A heart-breaking letter from a dog rescue founder has surfaced online. In the letter, longtime dog-rescuer Theresa Strader details the gut-wrenching story of her beloved Lily, an Italian greyhound used for breeding in a puppy mill with a 40 year legacy of cruelty. On the day the mill closed, 561 dogs went to auction.
In her letter, Strader eloquently calls out the puppy mill breeder, referred to as “Martha,” for rampant mistreatment of dogs—imprisoning them in wire cages, neglecting them, and exhibiting zero compassion for their well-being.
Lily was technically one of the lucky dogs who was purchased at auction that day, but the seven years she spent in a wire cage being bred repeatedly left her body ravaged. Lily’s uterus—described by Strader as a “papery black, pus filled organ”—had to be removed, and she had to have multiple surgeries, one of which removed her extensive mammary tumors.
The ending of Lily’s story is bittersweet indeed—she lived one good year before passing away in the loving arms of her incredibly caring human companions who have dedicated their lives to loving dogs just like Lily.
Without a doubt, this letter needed to be written for many reasons, perhaps most importantly to help Strader through her grieving process. And, while this letter is beautifully emotive, honest, and sickeningly revealing of the terrors inside the walls of puppy mills, I question one, seemingly insignificant moment.
Part way through, Strader criticizes the puppy mill breeder for treating the dogs like “livestock,” noting to Martha that “Dogs are not livestock.” At another point, Strader says in all caps that she is not an animal rights activist, and that instead she is someone who “believes in the right to humane treatment for all living beings.”
It is true. This despicable puppy mill breeder did treat her dogs like livestock. We all know livestock are treated deplorably.
But there’s the rub. Strader then implies that dogs are above livestock, and she defends this rationale by noting that dogs have been bred by humans for centuries primarily as companion animals. Strader does say that she believes in humane treatment for all living beings, but that doesn’t quite cut it.
According to Strader’s understanding, livestock seems more or less deserving of exploitation so long as it is “humane,” whereas dogs, because they are not livestock, are inherently deserving of a superior kind of humane treatment.
This just in, there is no humane way to kill someone who does not want to die. There is no humane way to imprison someone and then kill her, either. So whether that someone is a cow imprisoned, forcibly impregnated repeatedly, and then slaughtered—or a dog—makes no difference.
We know that Strader did not necessarily mean to throw those 56 billion sentient, farmed beings under the bus. But, she kind of did. And it begs the question:
Is animal exploitation OK so long as it is “humane,” or is all animal exploitation morally unacceptable?
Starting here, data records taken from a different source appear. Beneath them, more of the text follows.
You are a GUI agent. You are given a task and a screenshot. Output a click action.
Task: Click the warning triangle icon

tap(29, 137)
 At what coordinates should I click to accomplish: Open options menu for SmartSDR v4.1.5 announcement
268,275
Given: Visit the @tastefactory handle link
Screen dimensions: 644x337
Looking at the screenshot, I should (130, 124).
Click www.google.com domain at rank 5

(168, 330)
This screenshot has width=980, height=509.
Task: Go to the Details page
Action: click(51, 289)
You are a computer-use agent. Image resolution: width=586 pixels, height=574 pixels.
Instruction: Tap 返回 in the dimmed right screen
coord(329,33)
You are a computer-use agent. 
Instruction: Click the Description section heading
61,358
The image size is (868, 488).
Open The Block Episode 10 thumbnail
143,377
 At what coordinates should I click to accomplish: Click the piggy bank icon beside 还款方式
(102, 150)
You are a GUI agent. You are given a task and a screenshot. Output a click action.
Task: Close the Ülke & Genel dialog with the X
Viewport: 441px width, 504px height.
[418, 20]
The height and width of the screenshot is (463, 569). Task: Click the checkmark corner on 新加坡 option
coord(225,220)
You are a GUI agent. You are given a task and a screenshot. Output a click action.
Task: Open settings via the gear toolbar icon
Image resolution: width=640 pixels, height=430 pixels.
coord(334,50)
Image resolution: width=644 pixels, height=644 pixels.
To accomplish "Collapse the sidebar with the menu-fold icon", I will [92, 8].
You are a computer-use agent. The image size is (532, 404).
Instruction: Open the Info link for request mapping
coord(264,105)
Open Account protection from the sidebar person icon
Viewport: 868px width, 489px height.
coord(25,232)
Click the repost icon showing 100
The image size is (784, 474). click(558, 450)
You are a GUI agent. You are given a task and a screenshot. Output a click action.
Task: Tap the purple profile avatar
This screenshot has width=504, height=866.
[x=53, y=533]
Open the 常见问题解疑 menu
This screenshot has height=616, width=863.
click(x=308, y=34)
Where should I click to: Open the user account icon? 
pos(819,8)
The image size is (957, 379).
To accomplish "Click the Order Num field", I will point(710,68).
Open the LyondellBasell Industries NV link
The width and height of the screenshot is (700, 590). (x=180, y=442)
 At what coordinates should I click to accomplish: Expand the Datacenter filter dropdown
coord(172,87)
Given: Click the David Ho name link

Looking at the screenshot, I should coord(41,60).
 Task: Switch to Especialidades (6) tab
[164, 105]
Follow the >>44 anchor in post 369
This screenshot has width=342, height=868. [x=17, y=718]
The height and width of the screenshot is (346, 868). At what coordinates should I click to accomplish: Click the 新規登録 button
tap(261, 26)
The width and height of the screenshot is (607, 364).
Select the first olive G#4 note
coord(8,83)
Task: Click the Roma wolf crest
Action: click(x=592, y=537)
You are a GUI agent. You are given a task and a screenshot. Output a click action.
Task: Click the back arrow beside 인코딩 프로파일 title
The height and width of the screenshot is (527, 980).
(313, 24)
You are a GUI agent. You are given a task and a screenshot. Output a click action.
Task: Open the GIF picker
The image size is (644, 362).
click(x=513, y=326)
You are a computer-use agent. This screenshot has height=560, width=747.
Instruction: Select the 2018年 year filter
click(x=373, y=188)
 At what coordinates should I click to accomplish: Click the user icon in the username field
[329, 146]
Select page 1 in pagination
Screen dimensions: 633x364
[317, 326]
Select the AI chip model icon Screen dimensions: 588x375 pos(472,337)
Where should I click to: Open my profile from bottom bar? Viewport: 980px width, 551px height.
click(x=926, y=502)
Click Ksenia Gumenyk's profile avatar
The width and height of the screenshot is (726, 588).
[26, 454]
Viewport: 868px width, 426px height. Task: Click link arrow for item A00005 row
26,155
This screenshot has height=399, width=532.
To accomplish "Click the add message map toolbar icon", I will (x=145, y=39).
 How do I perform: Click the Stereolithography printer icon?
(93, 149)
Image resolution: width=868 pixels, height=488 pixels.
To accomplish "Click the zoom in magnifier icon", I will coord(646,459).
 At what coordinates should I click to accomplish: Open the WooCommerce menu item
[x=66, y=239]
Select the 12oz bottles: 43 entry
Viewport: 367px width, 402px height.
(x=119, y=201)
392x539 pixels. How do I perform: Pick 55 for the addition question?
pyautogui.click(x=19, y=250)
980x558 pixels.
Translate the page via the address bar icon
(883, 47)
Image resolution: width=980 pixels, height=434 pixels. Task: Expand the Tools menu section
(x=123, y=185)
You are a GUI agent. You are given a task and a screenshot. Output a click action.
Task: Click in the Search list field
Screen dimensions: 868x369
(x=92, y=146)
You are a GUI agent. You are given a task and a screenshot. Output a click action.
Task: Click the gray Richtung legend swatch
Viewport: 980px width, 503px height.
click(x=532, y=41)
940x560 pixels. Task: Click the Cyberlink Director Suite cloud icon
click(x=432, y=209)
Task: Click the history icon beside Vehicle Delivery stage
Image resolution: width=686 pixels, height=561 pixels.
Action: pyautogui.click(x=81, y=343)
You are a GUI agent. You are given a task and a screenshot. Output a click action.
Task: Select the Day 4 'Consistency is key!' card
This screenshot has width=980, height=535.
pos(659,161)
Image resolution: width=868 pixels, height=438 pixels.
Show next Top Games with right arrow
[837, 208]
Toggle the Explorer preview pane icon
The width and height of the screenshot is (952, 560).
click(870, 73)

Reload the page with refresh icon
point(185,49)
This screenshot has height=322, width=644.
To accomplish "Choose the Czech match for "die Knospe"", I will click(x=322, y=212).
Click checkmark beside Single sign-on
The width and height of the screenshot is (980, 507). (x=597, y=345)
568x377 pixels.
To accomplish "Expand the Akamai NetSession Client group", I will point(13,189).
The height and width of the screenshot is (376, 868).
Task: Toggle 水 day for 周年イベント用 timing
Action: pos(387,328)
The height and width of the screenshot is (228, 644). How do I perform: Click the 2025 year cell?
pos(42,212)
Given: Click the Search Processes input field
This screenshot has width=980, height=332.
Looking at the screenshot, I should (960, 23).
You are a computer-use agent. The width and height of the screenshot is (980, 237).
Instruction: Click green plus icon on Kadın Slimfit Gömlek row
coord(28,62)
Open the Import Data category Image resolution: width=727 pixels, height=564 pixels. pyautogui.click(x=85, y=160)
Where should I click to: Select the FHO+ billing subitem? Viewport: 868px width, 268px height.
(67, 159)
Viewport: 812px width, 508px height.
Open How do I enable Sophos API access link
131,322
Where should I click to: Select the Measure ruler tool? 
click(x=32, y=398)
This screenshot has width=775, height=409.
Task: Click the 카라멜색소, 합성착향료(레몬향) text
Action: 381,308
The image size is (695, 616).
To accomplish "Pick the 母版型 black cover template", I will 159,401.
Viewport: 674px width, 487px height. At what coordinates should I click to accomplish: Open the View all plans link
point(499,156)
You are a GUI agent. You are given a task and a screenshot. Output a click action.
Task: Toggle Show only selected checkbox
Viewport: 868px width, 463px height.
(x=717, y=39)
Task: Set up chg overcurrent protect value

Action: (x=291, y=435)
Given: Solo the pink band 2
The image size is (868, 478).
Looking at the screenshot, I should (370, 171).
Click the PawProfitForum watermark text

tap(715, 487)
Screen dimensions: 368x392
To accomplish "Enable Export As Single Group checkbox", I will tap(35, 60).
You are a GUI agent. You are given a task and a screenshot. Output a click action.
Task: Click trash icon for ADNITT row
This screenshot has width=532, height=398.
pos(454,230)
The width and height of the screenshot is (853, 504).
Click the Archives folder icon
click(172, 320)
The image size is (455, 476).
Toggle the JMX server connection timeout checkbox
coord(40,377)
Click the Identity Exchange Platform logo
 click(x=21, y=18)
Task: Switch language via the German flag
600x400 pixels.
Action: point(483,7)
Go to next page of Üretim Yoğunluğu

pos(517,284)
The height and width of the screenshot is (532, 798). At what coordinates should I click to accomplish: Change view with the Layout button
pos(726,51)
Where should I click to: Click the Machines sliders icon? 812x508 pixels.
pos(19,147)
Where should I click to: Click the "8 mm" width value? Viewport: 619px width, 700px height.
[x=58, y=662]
This is the exact (rhetorical) question held up by animal rights activist, lawyer, professor, and founder of the Abolitionist Approach, Gary Francione.
That we believe our companion animals deserve different or “more humane” treatment than other living beings such as cows, pigs, chickens, and turkeys is totally bogus, claims Francione—because morally, there is no difference between all of those animals.
In other words, a dog is a boy is a rat is a cow is a girl.
But, there’s a larger, societal evil at work here, something that author and activist Will Tuttle compares to the schisms found in deeply dysfunctional and abusive families.
Tuttle writes, “The biggest secret our dysfunctional cultural family has is our horrific brutality against animals for meals […]” (World Peace Diet, p. 52). If we were to admit to ourselves the devastating cruelty we inflict on the innocent and helpless creatures of this world—our very lives would be called into question.
And most days, admitting that such vast, entrenched, and overwhelming degrees of cruelty exist—and that we knowingly contribute to it at every meal we choose to eat—is too much for most people to bear.
Inside that space where it is so painful to consider all the agony and suffering we force upon our animal friends is exactly where humans must learn to live every day. Living with this grief and speaking against it by simply going vegan is one of the bravest things we will ever do.
In time, we humans will learn to use this peaceful social justice movement as both a sponge to soak up that grief and remorse for the animals, as well as a non-violent weapon to wield against the extreme evil currently derailing our society.
Until then, we will see more letters like this written to puppy mill breeders distinguishing dogs as superior to the farmed beings who live their lives in terror and pain so we can eat meals made of their flesh. Our hearts go out to the memory of Lily, Lily’s family, all the dogs currently suffering in puppy mills, and all animals experiencing the horrors of life spent enslaved by humans.